I also agree with the mega-chinned Jay Leno who believes too many hosts are “one-sided” nowadays. In 1993, when Politically Incorrect with Bill Maher aired, the host opining their political persuasion was pretty different and bold. Today however, every dumb comedian with a desk goes for the low-hanging fruit that is Donald Trump with the result being sheer weariness among viewers and a decrease in general intellect. Undoubtedly, we inhabit a far more outrageous political climate than any in recent memory but is there anything to be gained in the preaching-to-the-choir mantra of Stephen Colbert or Seth Meyers? It all seems so trite and easy for such clever comedians. If that wasn’t enough too, even the likes of Fallon, Kimmel, and Corden are going after the president despite their complete lack of political “wokeness” five years ago. It’s not challenging and it’s not funny anymore. Part of me even suspects it tilts those on the fence in a rightward direction, just as that “Fight Song” (for Hillary) did in 2016… sigh…

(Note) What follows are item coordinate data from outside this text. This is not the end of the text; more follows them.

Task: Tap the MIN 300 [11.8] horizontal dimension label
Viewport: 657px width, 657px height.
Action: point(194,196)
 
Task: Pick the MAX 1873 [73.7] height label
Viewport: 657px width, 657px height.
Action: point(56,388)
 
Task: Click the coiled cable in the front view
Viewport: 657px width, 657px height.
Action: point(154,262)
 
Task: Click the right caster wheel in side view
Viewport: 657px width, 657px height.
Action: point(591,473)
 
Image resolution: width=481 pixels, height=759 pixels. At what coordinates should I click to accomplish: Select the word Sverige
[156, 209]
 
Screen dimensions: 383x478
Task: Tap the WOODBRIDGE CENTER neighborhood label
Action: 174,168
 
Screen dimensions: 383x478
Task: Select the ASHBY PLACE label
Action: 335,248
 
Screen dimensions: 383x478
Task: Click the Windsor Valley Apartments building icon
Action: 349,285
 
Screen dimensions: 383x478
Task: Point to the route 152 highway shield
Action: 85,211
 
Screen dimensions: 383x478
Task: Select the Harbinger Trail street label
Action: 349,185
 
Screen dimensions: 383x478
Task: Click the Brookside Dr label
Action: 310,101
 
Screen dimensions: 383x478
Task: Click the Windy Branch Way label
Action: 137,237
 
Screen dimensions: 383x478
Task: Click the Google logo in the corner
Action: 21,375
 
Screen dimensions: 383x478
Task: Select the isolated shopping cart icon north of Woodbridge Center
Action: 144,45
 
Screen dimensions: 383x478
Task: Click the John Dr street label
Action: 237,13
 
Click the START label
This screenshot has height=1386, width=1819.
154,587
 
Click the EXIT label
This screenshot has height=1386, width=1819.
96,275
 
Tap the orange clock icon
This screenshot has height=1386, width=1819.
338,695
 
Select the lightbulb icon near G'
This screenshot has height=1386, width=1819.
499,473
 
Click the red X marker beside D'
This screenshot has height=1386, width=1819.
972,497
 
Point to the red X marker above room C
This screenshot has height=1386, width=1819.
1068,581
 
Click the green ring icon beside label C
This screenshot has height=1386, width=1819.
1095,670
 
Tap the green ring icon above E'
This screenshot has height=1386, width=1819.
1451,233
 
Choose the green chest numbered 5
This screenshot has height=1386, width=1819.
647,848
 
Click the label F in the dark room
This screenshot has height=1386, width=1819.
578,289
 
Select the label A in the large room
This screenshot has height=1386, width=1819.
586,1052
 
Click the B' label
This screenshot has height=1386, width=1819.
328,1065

Today, people are looking elsewhere for a decent interview, on the radio with Howard Stern or on podcasts with the likes of Joe Rogan (though everything leads back to MMA with him). The decline of the chat show is hardly a crisis, given all the other actual crises we face today, but it is something which sheds a rather depressing light on our cultural mindset today. Our attentiveness is shorter than ever. We need jokes and we need them now. Celebrities are awesome. You were hoping to hear about Tom Cruise’s filmography? Well, too bad cause his dog did something crazy! I know you’re running for president but what is your favorite flavor of ice cream? Is it strawberry? How did Trump’s latest foreign visit affect the premise of the new Pitch Perfect movie… etc.

We can do better than this. We can plug a movie or album and have an actual conversation with a celebrity without forcing them to play hop-scotch. Call me a crazy optimist but if general broadcasting’s going to die in the face of streaming services like Netflix, at least do it with some dignity and not on all fours in a ball pit with James Corden.